Third Party Risk Management in the Financial Sector

    Third Party Risk Management in the Financial Sector

    Sector Specific Processing

    Due to the nature of the personal data processed in the financial sector, heightened obligations to ensure the lawful processing and security of the personal data are needed to prevent and mitigate the risks involved and potential harms to users of financial services. These risks must be managed internally and externally.


    The current capabilities for the digital design of business ecosystems allow for a group of various providers to interact and offer services simultaneously, creating what has been dubbed an “ecosystem” of providers where the dissemination of interconnected service systems contain several organisations in the value chain. Actors in the ecosystem can interact in at least three different ways. They can engage horizontally (e.g. multiple actors provide different services to a controller or group of controllers), they can engage vertically (e.g. where a controller has engaged a processor – or several – who, in turn, has contracted sub-processors for certain operations), and the more complex scenarios involve a network of actors so intertwined that can blur the line dividing the obligations and responsibilities of each one.
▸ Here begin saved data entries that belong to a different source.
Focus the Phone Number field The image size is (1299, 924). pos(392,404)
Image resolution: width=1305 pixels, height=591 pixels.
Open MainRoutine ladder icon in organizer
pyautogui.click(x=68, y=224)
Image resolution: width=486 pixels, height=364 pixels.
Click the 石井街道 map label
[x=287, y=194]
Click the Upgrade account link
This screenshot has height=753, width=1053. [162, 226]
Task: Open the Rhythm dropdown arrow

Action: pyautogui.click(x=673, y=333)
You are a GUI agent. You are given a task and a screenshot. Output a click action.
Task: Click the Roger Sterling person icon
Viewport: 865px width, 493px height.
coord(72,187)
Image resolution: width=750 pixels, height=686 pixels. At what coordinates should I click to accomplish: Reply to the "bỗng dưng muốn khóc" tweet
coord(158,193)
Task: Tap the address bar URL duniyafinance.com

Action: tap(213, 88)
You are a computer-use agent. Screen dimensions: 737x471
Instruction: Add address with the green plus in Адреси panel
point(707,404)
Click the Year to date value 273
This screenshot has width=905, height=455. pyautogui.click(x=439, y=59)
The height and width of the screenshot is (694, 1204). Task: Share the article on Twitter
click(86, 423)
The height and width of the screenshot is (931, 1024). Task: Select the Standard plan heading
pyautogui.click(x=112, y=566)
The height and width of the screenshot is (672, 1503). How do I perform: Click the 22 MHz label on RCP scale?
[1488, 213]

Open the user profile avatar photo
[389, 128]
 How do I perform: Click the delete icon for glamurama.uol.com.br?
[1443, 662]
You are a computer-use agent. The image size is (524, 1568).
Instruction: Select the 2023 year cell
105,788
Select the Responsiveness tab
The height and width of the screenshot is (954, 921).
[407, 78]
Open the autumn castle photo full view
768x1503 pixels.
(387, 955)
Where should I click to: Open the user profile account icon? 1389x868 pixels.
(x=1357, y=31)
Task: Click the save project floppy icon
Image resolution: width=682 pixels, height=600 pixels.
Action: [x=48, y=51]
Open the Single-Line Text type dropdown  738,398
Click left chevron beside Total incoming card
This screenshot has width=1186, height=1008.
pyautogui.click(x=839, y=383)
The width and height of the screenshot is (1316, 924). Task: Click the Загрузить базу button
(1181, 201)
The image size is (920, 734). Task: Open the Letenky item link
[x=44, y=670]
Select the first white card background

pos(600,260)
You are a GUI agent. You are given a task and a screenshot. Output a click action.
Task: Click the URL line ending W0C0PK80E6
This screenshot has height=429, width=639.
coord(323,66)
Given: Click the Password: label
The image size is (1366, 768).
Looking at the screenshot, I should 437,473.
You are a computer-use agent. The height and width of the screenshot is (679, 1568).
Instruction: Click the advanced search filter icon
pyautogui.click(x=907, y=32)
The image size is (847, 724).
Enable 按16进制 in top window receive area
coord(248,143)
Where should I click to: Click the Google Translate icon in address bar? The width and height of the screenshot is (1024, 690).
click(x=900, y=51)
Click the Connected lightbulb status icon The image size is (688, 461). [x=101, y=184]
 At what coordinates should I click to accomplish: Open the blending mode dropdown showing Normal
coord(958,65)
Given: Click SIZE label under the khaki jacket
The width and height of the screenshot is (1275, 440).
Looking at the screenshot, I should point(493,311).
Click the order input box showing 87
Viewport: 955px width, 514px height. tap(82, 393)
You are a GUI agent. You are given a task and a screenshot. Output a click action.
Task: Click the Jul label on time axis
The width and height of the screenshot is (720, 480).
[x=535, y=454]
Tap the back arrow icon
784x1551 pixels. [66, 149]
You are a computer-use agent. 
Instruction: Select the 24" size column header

    In this ecosystem, the security of financial information and obligations for the lawful processing of personal data are inextricably linked. One way to cope with Vendor Risk Management activities in complex digital retail ecosystems is to embed Privacy by Design into the architecture, business processes, Information Systems used, and so on. Embedding PbD means observing 7 interrelated principles (being proactive, embedding privacy into the design, set Privacy as a default setting, full functionality, implementation of end-to-end security, visibility and transparency, and respect for the user).


    Below, we detail some of the most prominent laws governing third-party risk review and management for the financial sector, as well as How OneTrust Helps in successfully addressing the challenges posed. Please bear in mind that throughout this entry we use the terms “contractor”, “vendor” and “third party” interchangeably.

    Last Updated: July 8, 2019

  • United States

    Gramm Leach Bliley Act

    The Gramm Leach Bliley Act (GLBA) was enacted on November 12, 1999. The GLBA addresses consumer financial concerns such as issues related to financial privacy. The Federal Trade Commission (FTC) promulgated the Privacy Rule and Safeguards Rule implementation regulations to carry out the GLBA’s privacy and security provisions. Under these rules, financial institutions must “oversee service providers” by:

    • taking reasonable steps to select and retain service providers that are capable of maintaining appropriate safeguards for the customer information at issue;
    • requiring service providers by contract to implement and maintain such safeguards.

    With the passage of the Dodd-Frank Act in 2011, the Consumer Financial Protection Bureau(CFPB) assumed rule-making and enforcement authority for the GLBA Privacy and Security Rules.

    For additional details on the GLBA, click here.

    Cybersecurity Regulation

    The New York Department of Financial Services (“NYDFS” or “DFS”) Cybersecurity Regulation (“the Regulation”) is intended to promote the protection of customer information as well as the information technology systems of financial services companies. The regulation became effective on March 1, 2019, after a two-year implementation period.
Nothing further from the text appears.